REQUIRED WORK »
Each line from the opening of the records that follow to the line with "14 (160, 2327)" needs to be written out exactly. Add nothing.

○ ○ ○ ○

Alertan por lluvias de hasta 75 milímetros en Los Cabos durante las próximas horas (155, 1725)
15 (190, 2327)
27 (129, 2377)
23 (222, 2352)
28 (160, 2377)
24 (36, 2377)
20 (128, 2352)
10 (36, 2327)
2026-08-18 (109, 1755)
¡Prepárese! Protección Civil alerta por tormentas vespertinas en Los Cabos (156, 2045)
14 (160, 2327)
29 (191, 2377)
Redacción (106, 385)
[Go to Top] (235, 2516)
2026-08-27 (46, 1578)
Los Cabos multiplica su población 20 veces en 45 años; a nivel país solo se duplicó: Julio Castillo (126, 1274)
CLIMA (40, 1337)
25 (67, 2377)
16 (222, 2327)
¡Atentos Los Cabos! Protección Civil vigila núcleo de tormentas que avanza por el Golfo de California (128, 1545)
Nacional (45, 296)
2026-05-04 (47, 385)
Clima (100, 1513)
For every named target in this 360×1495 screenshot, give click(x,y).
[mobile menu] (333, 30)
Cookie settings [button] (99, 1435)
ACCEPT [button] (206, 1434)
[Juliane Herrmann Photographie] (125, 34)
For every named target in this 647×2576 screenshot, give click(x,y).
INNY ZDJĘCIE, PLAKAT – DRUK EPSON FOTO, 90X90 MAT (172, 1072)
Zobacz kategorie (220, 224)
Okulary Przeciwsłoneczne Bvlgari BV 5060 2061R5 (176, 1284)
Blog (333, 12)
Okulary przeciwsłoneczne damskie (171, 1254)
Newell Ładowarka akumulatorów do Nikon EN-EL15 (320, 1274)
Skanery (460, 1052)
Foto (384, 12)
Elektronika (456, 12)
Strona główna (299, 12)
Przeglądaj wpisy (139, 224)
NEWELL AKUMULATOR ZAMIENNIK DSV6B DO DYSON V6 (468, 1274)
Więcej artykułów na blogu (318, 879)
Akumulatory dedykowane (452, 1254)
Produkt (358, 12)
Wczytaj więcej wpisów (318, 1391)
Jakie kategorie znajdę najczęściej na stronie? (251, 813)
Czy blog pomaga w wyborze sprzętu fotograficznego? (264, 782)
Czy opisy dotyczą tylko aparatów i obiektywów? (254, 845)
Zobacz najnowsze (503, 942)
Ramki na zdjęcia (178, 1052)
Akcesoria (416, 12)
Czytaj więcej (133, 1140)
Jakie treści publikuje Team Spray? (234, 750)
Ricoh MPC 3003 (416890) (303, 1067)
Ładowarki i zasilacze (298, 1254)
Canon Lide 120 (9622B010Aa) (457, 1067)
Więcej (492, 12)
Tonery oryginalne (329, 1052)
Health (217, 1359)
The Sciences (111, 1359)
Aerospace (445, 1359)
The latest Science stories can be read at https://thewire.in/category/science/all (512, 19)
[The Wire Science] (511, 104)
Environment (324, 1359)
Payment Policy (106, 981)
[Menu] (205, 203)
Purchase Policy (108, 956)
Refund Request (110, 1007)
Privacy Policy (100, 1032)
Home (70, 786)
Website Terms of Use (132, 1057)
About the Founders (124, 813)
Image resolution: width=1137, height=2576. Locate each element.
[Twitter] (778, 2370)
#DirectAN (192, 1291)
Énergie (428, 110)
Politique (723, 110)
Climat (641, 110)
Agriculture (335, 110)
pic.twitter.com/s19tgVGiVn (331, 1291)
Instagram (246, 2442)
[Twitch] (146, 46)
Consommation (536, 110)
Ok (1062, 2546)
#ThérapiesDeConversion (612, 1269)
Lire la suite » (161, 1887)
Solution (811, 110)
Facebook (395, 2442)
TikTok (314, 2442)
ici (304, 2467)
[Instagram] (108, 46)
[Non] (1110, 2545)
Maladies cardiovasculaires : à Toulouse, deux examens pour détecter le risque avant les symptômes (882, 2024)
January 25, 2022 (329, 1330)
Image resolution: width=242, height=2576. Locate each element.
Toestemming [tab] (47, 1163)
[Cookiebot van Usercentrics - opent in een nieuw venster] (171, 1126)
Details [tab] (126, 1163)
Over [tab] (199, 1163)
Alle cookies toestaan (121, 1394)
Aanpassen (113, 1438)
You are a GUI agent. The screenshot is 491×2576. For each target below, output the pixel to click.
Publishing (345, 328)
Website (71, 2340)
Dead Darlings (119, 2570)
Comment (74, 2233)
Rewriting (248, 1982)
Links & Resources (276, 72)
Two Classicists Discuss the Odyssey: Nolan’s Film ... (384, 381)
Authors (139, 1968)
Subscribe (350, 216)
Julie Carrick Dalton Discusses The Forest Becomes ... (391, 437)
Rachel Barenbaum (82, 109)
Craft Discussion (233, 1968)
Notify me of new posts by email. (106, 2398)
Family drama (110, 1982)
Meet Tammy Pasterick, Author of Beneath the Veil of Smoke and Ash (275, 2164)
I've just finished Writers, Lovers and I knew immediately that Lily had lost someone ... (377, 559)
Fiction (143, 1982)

○ ○ ○ ○

RESPONSE BELOW »
Alertan por lluvias de hasta 75 milímetros en Los Cabos durante las próximas horas (155, 1725)
15 (190, 2327)
27 (129, 2377)
23 (222, 2352)
28 (160, 2377)
24 (36, 2377)
20 (128, 2352)
10 (36, 2327)
2026-08-18 (109, 1755)
¡Prepárese! Protección Civil alerta por tormentas vespertinas en Los Cabos (156, 2045)
14 (160, 2327)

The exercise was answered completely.